Auch auf dem Personalausweis (oder Reisepass) sind Fingerabdrücke gespeichert. Diese hat die Polzei jedoch noch nicht alle als Datenbank, sondern der Fingerabdruck befindet sich nur auf der jeweiligen Chip-Karte elektronisch gespeichert. Es gibt inzwischen Geräte, mit der die Cops auch auf wenige Meter Entfernung die Daten des Persos auslesen können – dass diese Geräte vermehrt zum Einsatz kommen, ist uns allerdings nicht bekannt.

Um Fingerabdrücke zu verschleiern, präparieren viele Menschen ihre Hände vor der Aktion. Dazu nehmen sie Rasierklingen oder Nadeln um sich die oberste Hautschicht leicht einzuritzen oder Fetzen aufzustechen, darauf kommt dann Sekundenkleber, Glitzer oder Dreck. Andere nehmen Sikaflex als zweite Schicht. Je nachdem wie gut das gemacht ist und wie hartnäckig die Cops versuchen das abzubekommen, kann das auch einen 7-Tage-Gewahrsam in NRW überstehen (dafür ist vorher allerdings Ausprobieren und Übung erforderlich).
Die Nichtangabe der Personalien ist übrigens nur eine Ordnungswiedrigkeit. Obwohl die Cops in seltenen Fällen drohen, das Verkleben der Fingerkuppen als „Widerstand gegen Vollstreckungsbeamte“ strafrechtlich zu verfolgen, sind uns keine Fälle bekannt, wo dies auch erfolgreich war.

Interne Fahndungen (z.B. Anfragen bei Polizeidienststellen)

Bevor es zu einer öffentlichen Fahndung kommt, versucht die Polizei oft erst mal intern nach Menschen zu fahnden (wenn sie nicht überhaupt keine Lust auf Ermittlungen haben, was durchaus auch vorkommt). Da nehmen dann Polizist*innen Bilder von Menschen beispielsweise auf linke Demos mit und ziehen die Leute heraus, die sie meinen wieder erkannt zu haben.

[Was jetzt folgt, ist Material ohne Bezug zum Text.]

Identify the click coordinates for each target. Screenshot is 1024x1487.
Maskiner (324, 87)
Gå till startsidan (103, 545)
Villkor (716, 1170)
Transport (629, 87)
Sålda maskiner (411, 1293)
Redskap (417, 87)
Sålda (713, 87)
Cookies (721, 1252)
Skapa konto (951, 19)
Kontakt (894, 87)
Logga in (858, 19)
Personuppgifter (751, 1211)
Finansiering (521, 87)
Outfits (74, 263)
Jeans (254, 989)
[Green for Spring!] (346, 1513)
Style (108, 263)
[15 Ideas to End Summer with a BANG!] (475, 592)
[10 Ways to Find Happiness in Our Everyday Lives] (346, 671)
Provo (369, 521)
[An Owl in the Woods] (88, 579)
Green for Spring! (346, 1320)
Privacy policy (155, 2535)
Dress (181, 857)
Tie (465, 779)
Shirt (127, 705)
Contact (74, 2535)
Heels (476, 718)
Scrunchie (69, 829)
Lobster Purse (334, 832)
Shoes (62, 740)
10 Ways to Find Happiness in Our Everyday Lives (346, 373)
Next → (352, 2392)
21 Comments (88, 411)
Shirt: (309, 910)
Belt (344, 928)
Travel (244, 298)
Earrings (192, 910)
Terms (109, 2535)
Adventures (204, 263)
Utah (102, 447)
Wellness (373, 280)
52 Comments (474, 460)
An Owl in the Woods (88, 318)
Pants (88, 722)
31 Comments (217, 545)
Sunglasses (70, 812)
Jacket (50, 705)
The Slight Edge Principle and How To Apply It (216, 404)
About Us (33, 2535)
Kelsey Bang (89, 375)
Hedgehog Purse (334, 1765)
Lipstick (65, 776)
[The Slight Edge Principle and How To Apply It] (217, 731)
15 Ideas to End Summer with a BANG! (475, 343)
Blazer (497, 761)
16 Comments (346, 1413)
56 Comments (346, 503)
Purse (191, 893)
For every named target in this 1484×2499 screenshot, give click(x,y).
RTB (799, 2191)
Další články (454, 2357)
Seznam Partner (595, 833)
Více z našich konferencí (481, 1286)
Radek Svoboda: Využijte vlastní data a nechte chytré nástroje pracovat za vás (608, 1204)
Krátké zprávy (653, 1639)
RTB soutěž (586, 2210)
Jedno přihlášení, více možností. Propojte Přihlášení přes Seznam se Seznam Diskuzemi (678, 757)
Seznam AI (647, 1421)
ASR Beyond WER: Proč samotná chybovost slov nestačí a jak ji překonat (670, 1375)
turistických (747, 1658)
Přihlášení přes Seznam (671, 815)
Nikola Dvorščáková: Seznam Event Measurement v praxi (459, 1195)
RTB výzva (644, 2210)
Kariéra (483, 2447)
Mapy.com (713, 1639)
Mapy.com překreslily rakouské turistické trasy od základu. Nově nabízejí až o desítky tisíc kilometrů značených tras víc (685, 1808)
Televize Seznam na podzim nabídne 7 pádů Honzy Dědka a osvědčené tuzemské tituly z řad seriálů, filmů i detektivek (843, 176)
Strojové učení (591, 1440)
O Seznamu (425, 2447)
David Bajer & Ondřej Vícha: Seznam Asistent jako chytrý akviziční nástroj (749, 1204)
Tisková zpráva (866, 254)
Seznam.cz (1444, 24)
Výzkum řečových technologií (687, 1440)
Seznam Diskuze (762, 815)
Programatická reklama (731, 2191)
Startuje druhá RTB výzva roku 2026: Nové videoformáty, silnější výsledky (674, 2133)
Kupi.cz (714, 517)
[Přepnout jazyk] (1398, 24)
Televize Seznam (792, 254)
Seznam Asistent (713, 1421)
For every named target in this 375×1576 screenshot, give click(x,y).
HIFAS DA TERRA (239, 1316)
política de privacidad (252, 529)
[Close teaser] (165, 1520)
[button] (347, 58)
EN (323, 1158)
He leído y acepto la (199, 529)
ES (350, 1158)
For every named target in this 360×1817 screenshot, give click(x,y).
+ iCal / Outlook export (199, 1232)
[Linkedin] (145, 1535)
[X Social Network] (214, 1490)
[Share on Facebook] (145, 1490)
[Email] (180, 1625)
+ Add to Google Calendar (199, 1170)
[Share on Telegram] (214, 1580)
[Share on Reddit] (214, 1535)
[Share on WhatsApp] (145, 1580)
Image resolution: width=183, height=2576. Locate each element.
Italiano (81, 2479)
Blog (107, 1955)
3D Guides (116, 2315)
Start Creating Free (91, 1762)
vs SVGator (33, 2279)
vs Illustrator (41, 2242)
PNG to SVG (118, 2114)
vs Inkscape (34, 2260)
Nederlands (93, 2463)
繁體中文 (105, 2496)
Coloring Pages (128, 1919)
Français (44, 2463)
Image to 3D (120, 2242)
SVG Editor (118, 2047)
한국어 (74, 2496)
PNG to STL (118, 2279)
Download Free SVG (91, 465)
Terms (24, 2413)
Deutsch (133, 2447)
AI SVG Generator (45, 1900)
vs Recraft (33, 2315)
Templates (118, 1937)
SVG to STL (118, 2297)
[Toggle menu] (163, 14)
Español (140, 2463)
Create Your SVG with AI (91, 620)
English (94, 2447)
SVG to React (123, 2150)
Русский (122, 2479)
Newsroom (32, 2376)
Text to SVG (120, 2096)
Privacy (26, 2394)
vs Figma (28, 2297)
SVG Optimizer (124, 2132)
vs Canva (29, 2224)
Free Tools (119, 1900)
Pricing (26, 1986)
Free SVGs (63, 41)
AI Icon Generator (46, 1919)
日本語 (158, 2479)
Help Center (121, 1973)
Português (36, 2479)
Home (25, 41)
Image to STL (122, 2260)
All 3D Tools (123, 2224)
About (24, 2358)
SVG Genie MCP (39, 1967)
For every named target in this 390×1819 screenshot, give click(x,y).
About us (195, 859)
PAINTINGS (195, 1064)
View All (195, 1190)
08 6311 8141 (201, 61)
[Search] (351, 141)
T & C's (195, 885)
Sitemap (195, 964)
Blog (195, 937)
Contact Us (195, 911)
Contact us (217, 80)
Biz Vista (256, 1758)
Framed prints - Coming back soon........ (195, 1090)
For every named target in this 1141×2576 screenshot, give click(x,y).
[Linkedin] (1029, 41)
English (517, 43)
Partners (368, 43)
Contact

Häufiger (und leider statistisch auch erfolgsversprechender) sind Anfragen an alle Polizeidienststellen der Bundesrepublik (oft per Mail), ob wer die gesuchten Personen kennt. So etwas ist es aus vielen Akten zunächst anonym agierender Personen bekannt. Darüber hinaus Auf diesem Weg gab es oft Identifizierungen von Personen, die lokal bei der Polizei bekannt sind, beispielsweise weil sie in ihrer Stadt Demos anmelden, weil sie jahrelang aktiv sind, weil es im Dorf eben nur zwei linke Aktivist*innen gibt oder einfach weil Personen sehr oft an vielen widerständigen Orten auftauchten und dann irgendwann Personalien bekannt wurden. Manchmal gibt es bei dieser Methode aber auch mehr oder weniger witzige Fehlidentifizierungen, so zum Beispiel wenn vor Ort kontrollierte Journalist*innen plötzlich als angeblich Angekettete identifiziert wurden, weil deren Personalien eben auch mehrmals auftauchten.

Internetrecherche

Deutlich weniger oft dokumentiert, aber auch aus Akten bekannt, geht die Polizei selbst auf Spurensuche im Internet, vergleicht ihre Fotos mit Instagram-Profilen oder anderen Social-Media-Plattformen – wenn sie motiviert sind, ein bisschen zu ermitteln. Es gibt Suchmaschinen mit denen Personen anhand ihres Bildes gefunden werden können. Das beste Mittel sich hier zu schützen ist es zu vermeiden, Fotos von sich mit Namen im Internet zu haben. Das ist allerdings in einem digitalen Zeitalter gar nicht mal so leicht.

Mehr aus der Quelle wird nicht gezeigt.